● **Polecenie**:
Dopisz dalszą część tekstu o wyobraźni miłosierdzia, zaczynając tuż po jego ostatnim zdaniu.

++++ Wybrany fragment

Ostatni dzień naszego kampusu upływa pod hasłem
miłosierdzia. Wybrane myśli:
- Potrzeba tej wyobraźni miłosierdzia wszędzie tam, gdzie ludzie w potrzebie wołają do Ojca miłosierdzia: „Chleba naszego powszedniego daj nam dzisiaj”. Oby dzięki bratniej miłości tego chleba nikomu nie brakowało! „Błogosławieni miłosierni, albowiem oni miłosierdzia dostąpią” (Mt 5,7) (św. Jan Paweł II)
- Alberto był wyspecjalizowany w zaskakiwaniu tych, którzy byli daleko od Boga, i tych najbardziej opuszczonych. (Antonio, jeden z wielu przyjaciół Alberta)
W 2002 r. na
krakowskich Błoniach Jan Paweł II zachęcał nas, byśmy przekuli doświadczenie
miłosierdzia Bożego na czyn. Nawiązując do słów z Dives in misericordia: «Człowiek
dociera do miłosiernej miłości Boga, do Jego miłosierdzia o tyle, o ile sam
przemienia się wewnętrznie w duchu podobnej miłości w stosunku do bliźnich»,
zwracał się do Rodaków: "Obyśmy na tej drodze odkrywali coraz pełniej
tajemnicę miłosierdzia Bożego i żyli nią na co dzień! W obliczu
współczesnych form ubóstwa, których jak wiem nie brakuje w naszym kraju,
potrzebna jest dziś - jak to określiłem w liście Novo millennio ineunte -
«wyobraźnia miłosierdzia» w duchu solidarności z bliźnimi, dzięki której pomoc
będzie «świadectwem braterskiej wspólnoty dóbr». Niech tej «wyobraźni» nie
zabraknie mieszkańcom Krakowa i całej naszej Ojczyzny. Niech wyznacza
duszpasterski program Kościoła w Polsce. Niech orędzie o Bożym miłosierdziu
zawsze znajduje odbicie w dziełach miłosierdzia ludzi. Trzeba spojrzenia
miłości, aby dostrzec obok siebie brata, który wraz z utratą pracy, dachu nad
głową, możliwości godnego utrzymania rodziny, wykształcenia dzieci doznaje
poczucia opuszczenia, zagubienia i beznadziei. Potrzeba «wyobraźni
miłosierdzia», aby przyjść z pomocą dziecku zaniedbanemu duchowo i materialnie;
aby nie odwracać się od chłopca czy dziewczyny, którzy zagubili się w świecie
różnorakich uzależnień lub przestępstwa; aby nieść radę, pocieszenie, duchowe i
moralne wsparcie tym, którzy podejmują wewnętrzną walkę ze złem. Potrzeba tej
wyobraźni miłosierdzia wszędzie tam, gdzie ludzie w potrzebie wołają do Ojca
miłosierdzia: «Chleba naszego powszedniego daj nam dzisiaj. Oby dzięki bratniej
miłości tego chleba nikomu nie brakowało! «Błogosławieni miłosierni, albowiem
oni miłosierdzia dostąpią» (Mt 5, 7)" (Kraków, 18.08.2002).

++++++++
++++ Dane wejściowe

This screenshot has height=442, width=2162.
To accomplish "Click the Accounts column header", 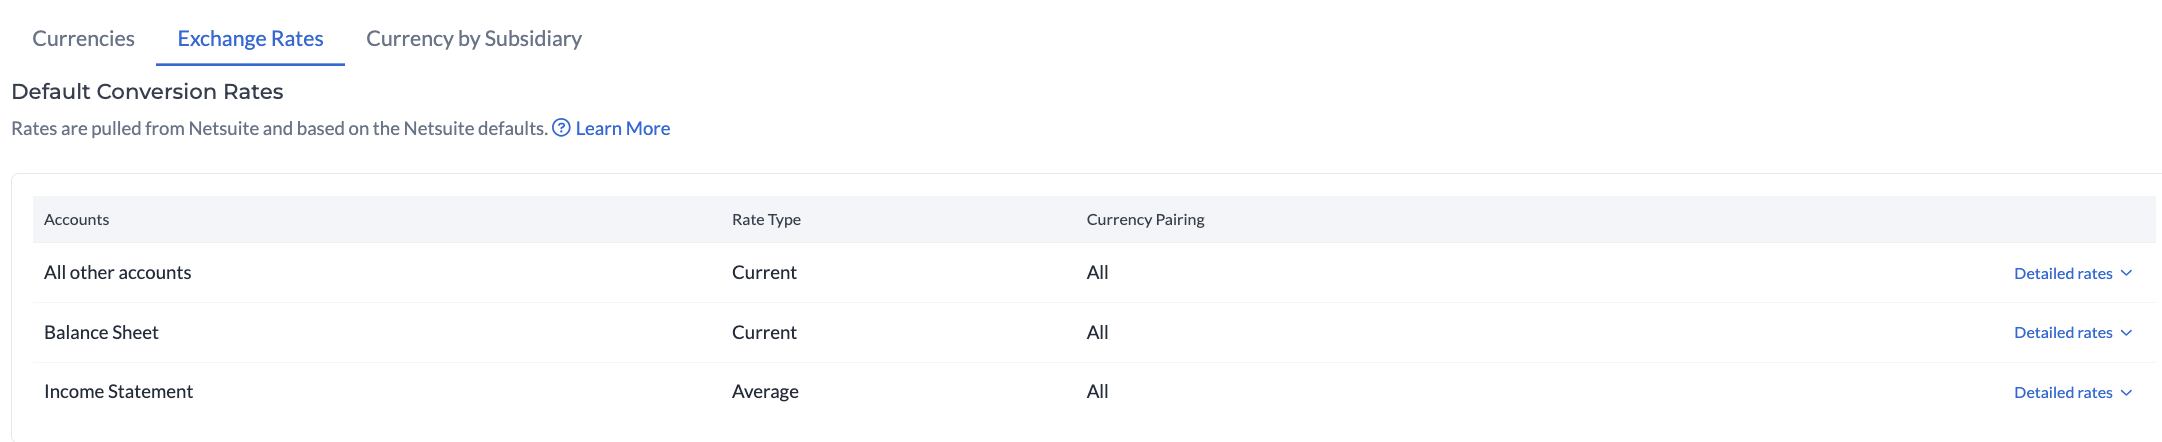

++++++++

● **Wynik zadania**:
Alberto był
wyspecjalizowany w zaskakiwaniu tych, którzy byli daleko od Boga, i tych
najbardziej opuszczonych. Pewnego dnia o północy znaleźliśmy pijanego chłopaka
leżącego na górskiej ścieżce. Pomogliśmy mu. Miał siedemnaście lat, był
przemoczony, śmierdział i wymiotował. Alberto przez godzinę podtrzymywał mu
głowę, póki nie udało na się postawić go na nogi. Ten chłopak potem stał się
jego przyjacielem, w dniu pogrzebu Alberta zachowywał się, jakby stracił
najcenniejszą osobę na świcie.
Poranne spotkanie trochę
się przedłuża: nie spieszymy się już do naszych prac według rytmu tygodniowego,
a to ostatnia okazja, żeby podzielić się wrażeniami i duchowymi przeżyciami z
kończącego się już kampusu. Tyle radości i wdzięczności!
Przedpołudniem
powtarzamy jeszcze wyuczone w tych dniach tańce – chcemy je zaprezentować dziś
wszystkim mieszkańcom miasteczka. Po obiedzie przygotowania do świątecznego,
pożegnalnego wieczoru ruszają pełną parą... ale do godz. 19.00 ich treść
pozostaje tajemnicą!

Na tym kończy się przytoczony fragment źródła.